Living by the Spirit
So, we know how Christians are supposed to live – according to the Spirit, not according to the flesh! But sometimes, we Christians seem to live according to the flesh. So we need to be reminded of some things. First, we must remember that we’ve been set free from the realm of sin. (Remember Romans 6?) Like the birds in my opened-up blueberry netting, we need to see the way of freedom and go in the right direction to realize that freedom.
Also, we must remember that we have an obligation (8:12). We must live according to the Spirit. We must "put to death the misdeeds (wrong practices) of the body" by the power of the Spirit (8:13). We must not offer any part of ourselves to sin as an instrument of wickedness, but rather offer ourselves to God as those who have been brought from death to life; and offer every part of ourselves to God as an instrument of righteousness (6:13).
Colossians 3:1-17 is a great passage concerning this subject. As I often do, I encourage you to read and reflect on this passage. And as I often do, I encourage you to read and reflect on Romans 12:1-2; making these verses part of your daily prayers.
The Spirit of Adoption
Believers are not only set free from slavery to God’s opposition, they enter a special relationship with God. The believer is adopted into God’s family and becomes a child of God (8:14-17). The Holy Spirit is instrumental in making us God’s children, but he also makes us aware that we are God’s children. He “testifies with our spirit that we are God’s children” (8:16).

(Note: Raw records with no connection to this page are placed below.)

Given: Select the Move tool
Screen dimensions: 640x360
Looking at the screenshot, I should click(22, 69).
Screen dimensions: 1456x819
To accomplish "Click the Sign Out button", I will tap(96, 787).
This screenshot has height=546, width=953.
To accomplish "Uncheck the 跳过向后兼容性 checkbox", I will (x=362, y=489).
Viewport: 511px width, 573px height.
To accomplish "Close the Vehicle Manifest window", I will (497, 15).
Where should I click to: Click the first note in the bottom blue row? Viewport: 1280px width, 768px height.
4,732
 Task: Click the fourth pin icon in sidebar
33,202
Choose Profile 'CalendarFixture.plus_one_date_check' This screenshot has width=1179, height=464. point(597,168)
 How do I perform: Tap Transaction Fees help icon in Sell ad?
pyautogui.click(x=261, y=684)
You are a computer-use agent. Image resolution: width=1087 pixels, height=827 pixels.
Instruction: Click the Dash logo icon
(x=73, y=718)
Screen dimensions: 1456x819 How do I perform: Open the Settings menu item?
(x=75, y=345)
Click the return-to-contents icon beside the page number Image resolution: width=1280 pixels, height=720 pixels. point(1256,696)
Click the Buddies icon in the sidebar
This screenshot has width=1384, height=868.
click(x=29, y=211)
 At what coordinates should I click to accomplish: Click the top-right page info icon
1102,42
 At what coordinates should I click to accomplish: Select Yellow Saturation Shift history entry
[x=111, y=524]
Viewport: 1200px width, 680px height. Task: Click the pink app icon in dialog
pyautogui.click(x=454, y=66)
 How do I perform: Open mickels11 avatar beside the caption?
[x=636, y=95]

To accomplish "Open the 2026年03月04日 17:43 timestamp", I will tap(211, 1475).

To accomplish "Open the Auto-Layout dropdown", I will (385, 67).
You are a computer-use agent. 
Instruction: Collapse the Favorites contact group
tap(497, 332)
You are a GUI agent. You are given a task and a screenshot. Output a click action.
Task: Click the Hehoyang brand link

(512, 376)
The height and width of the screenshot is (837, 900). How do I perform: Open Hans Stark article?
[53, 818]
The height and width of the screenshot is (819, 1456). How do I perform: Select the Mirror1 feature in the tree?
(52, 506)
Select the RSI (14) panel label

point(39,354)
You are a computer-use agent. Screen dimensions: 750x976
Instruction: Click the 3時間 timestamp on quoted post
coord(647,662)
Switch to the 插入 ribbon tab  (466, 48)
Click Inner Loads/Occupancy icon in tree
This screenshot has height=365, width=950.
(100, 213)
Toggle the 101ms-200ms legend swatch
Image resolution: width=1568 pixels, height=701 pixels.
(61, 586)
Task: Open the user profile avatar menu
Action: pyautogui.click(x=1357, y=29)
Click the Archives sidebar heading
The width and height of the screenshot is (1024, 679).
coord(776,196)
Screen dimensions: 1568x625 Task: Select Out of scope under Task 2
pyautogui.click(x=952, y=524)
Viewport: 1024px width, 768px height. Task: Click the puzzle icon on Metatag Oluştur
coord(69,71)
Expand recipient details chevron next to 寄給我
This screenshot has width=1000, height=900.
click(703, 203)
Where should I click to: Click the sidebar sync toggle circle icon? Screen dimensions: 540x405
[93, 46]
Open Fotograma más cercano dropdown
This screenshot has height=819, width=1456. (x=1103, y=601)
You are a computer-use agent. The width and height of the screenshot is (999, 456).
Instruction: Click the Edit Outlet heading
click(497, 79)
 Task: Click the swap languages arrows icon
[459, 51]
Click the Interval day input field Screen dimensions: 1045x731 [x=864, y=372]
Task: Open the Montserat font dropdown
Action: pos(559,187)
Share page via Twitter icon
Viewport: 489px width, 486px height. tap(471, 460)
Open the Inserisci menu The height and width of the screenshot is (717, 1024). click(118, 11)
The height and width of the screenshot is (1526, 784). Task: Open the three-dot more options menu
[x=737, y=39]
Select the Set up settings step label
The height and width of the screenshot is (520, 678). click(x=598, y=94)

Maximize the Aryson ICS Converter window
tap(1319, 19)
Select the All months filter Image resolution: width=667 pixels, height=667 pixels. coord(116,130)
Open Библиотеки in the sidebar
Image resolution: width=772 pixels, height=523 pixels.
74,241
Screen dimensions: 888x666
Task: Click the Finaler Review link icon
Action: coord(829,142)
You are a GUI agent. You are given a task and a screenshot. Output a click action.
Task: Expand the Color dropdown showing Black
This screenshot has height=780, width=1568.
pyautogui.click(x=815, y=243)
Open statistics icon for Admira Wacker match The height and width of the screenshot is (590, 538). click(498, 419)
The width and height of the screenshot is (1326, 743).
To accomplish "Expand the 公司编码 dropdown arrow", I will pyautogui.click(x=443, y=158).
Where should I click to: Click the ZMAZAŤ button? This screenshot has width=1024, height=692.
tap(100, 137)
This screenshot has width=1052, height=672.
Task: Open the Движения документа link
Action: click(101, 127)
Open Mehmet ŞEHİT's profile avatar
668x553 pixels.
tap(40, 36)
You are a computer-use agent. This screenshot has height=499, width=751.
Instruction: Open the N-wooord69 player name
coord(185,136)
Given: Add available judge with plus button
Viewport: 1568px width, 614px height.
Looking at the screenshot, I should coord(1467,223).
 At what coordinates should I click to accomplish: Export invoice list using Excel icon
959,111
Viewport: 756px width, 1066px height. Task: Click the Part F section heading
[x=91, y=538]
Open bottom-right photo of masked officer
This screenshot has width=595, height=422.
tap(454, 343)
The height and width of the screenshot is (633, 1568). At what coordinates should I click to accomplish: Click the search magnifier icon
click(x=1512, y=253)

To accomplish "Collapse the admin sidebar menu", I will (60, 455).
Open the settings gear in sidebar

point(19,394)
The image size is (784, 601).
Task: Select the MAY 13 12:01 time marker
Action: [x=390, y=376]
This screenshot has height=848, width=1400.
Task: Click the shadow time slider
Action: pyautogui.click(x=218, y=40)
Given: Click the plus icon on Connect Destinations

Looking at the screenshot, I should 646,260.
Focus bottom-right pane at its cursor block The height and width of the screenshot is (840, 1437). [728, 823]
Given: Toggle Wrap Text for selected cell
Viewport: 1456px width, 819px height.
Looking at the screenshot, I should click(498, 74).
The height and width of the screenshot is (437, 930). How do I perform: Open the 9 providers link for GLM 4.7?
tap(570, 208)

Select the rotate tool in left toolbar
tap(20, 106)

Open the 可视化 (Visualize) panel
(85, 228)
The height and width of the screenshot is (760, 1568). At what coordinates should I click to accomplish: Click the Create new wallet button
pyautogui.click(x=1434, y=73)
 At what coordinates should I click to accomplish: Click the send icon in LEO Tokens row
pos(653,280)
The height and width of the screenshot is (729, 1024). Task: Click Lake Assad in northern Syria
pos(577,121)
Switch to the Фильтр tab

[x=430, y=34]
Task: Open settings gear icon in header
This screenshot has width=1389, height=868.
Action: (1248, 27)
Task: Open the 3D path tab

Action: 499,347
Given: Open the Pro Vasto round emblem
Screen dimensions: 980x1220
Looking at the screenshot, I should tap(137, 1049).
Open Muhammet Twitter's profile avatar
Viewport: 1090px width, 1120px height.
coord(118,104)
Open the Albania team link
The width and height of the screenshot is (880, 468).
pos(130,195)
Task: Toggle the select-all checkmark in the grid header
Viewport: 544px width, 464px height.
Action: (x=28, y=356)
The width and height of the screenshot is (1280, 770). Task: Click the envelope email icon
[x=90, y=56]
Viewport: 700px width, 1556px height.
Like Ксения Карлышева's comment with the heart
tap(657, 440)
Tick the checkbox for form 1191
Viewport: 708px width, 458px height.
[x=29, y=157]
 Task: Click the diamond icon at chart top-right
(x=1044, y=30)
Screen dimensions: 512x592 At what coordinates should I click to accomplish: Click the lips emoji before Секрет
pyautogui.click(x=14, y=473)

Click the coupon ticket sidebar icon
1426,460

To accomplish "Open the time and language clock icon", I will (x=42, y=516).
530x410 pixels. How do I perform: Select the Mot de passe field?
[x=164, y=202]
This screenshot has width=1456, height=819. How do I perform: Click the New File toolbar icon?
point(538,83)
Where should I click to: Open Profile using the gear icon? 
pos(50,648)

I was struck by this realization when I first trusted in Jesus as Savior and Lord. It brought a great sense of security and well-being to my life. It gave me peace and hope. But it also affected my depth of gratitude and my motivation and commitment to live in a way that’s pleasing to my heavenly Father.
It’s a tremendous blessing to be adopted into God’s family! We are not adopted because of our goodness or attractiveness. We are adopted because of God’s gracious action toward sinners who need a Savior. This is a gift to be received through faith. Adopted children become heirs of God and share in his glory! However, the path to glory involves suffering. That’s what we’ll talk about in the next lesson as we read one of the Bible’s most encouraging passages.
But before ending the summary of this lesson, let me ask…
What About You?
Which better describes you? Living according to the flesh, or living according to the Spirit? Which one do you want? Which one do you think is the better way of life? The Bible says life and peace come by the Spirit, and the Spirit is received through faith in Jesus Christ. Have you trusted in Jesus? What do you need to ask, or do?
Brothers & sisters, reflect on who you are – a child of God, with the Holy Spirit living in you! When people look at your life, do they see a person living according to the Spirit? Identify some specific attitudes and actions that you need to "put to death." Read Colossians 3:1-17, and take appropriate steps, asking God to help you change by the power of the Holy Spirit.